È in corso la XII edizione della Biotech Week 2024 che si svolge dal 24 settembre al 1° ottobre, più di 90 eventi, conferenze, laboratori, visite guidate, webinar e seminari, con accesso gratuito e un’offerta adatta a pubblici di ogni età in tutta Italia organizzati grazie alla collaborazione di numerosi partner. Promossa da Assobiotec Federchimica, la manifestazione si propone di raccontare l’importanza delle biotecnologie e delle biosoluzioni, definite dall’Unione Europea come una delle aree più promettenti del secolo.
In occasione dell’evento, Marcello Cattani, Presidente di Farmindustria, ha commentato: “Oggi il biotech rappresenta un motore fondamentale dell’innovazione farmaceutica. Insieme ai farmaci di sintesi chimica, al digitale, all’Intelligenza artificiale contribuisce alla pipeline di 23.000 medicinali in sviluppo nel mondo, il 45% di origine biotecnologica, che potranno offrire risposte sempre più efficaci ai bisogni di salute dei cittadini”.
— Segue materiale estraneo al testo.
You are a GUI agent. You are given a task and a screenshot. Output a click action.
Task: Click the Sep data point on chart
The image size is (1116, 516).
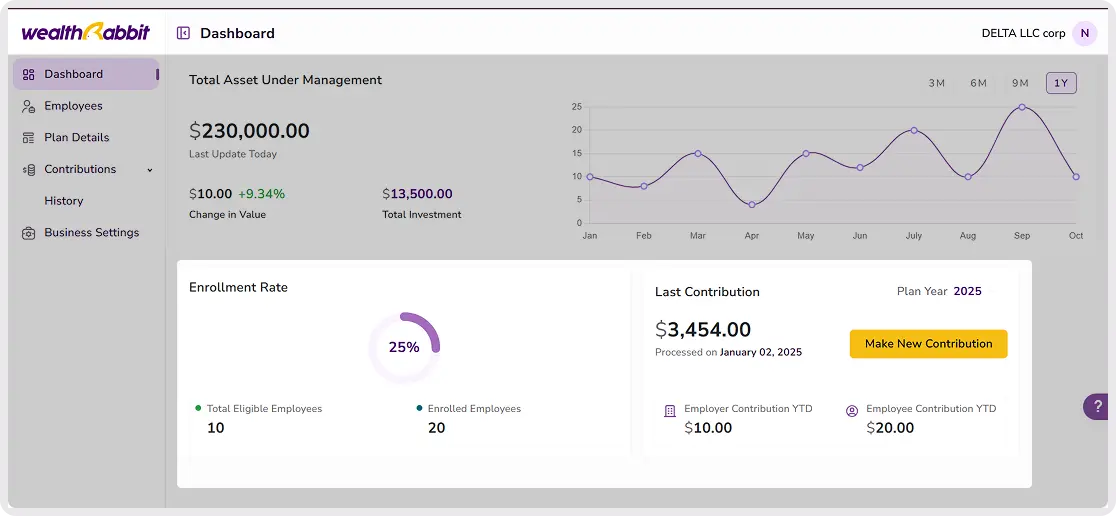click(x=1022, y=107)
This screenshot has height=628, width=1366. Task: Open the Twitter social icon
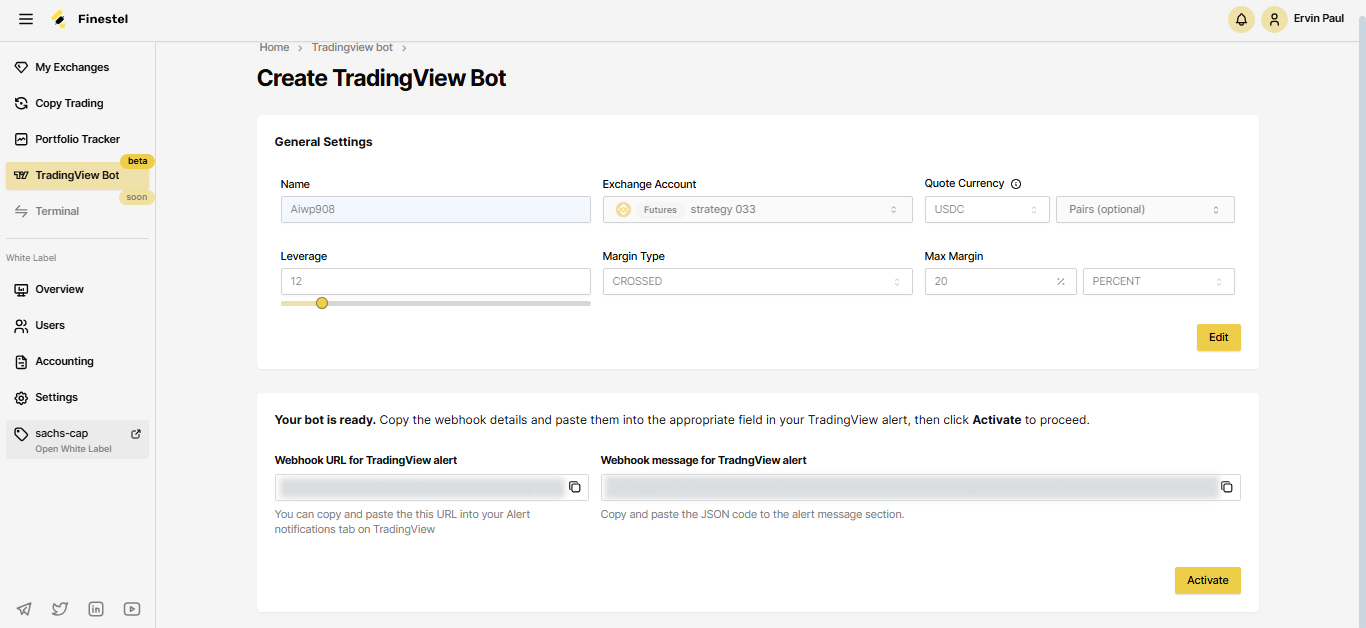(60, 609)
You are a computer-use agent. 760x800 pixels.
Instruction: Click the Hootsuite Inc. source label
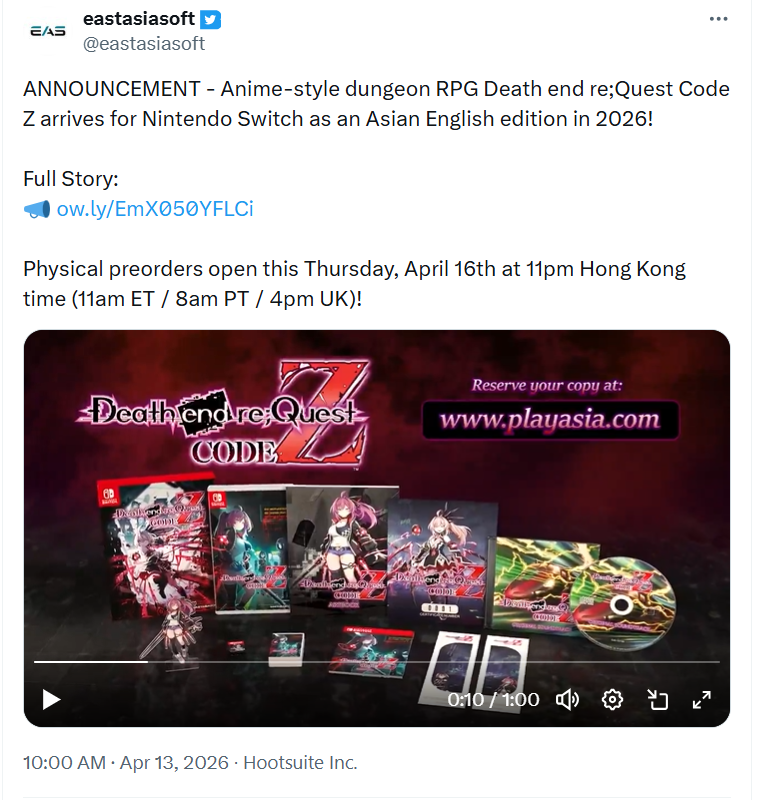tap(300, 762)
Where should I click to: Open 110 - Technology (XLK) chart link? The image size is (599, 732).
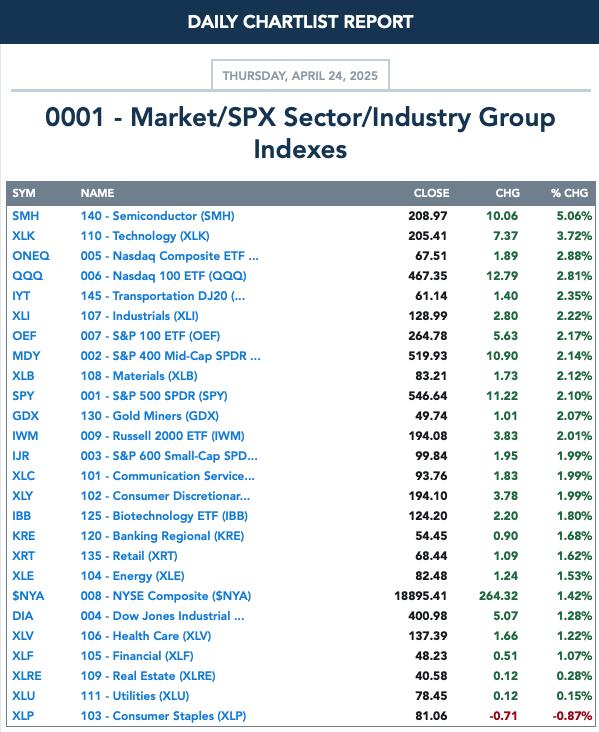pos(145,236)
Cattani ha inoltre sottolineato il ruolo cruciale delle biotecnologie nello sviluppo di terapie avanzate e farmaci orfani, che garantiranno cure personalizzate: “Molti sono quelli biotech in sviluppo per terapie avanzate, farmaci orfani, e che garantiranno cure personalizzate. Medicinali che, insieme a tutti gli altri, sono importanti per la salute dei cittadini e rappresentano un traino economico della produzione e dell’export. Dal maggio 2022 al luglio 2024 la produzione farmaceutica Made in Italy ha fatto registrare un +5,6%. Con un saldo estero complessivo di 17 miliardi nel 2023 e un picco di 9,6 miliardi nel primo semestre 2024.”
Guardando al futuro, Cattani ha evidenziato la necessità di creare condizioni legislative e burocratiche favorevoli per attrarre investimenti globali in Ricerca e Sviluppo: “La sfida è quella di mettere in sicurezza un settore, quello delle Life Sciences, strategico per la nostra Nazione e per l’Europa con un contesto legislativo e burocratico incentivante per attrarre una parte degli investimenti globali in R&S che tra il 2024 e il 2029 raggiungeranno i 2.000 miliardi di dollari. La nuova Commissione dovrà cambiare marcia per recuperare il gap importante che ancora c’è con USA, Cina e altri competitor. Come ricordava il Presidente del Consiglio, Giorgia Meloni, qualche giorno fa 'è arrivato il momento che ci facciamo rincorrere noi. Ce la possiamo fare, perché abbiamo competenze, risorse umane, know how e tecnologie”.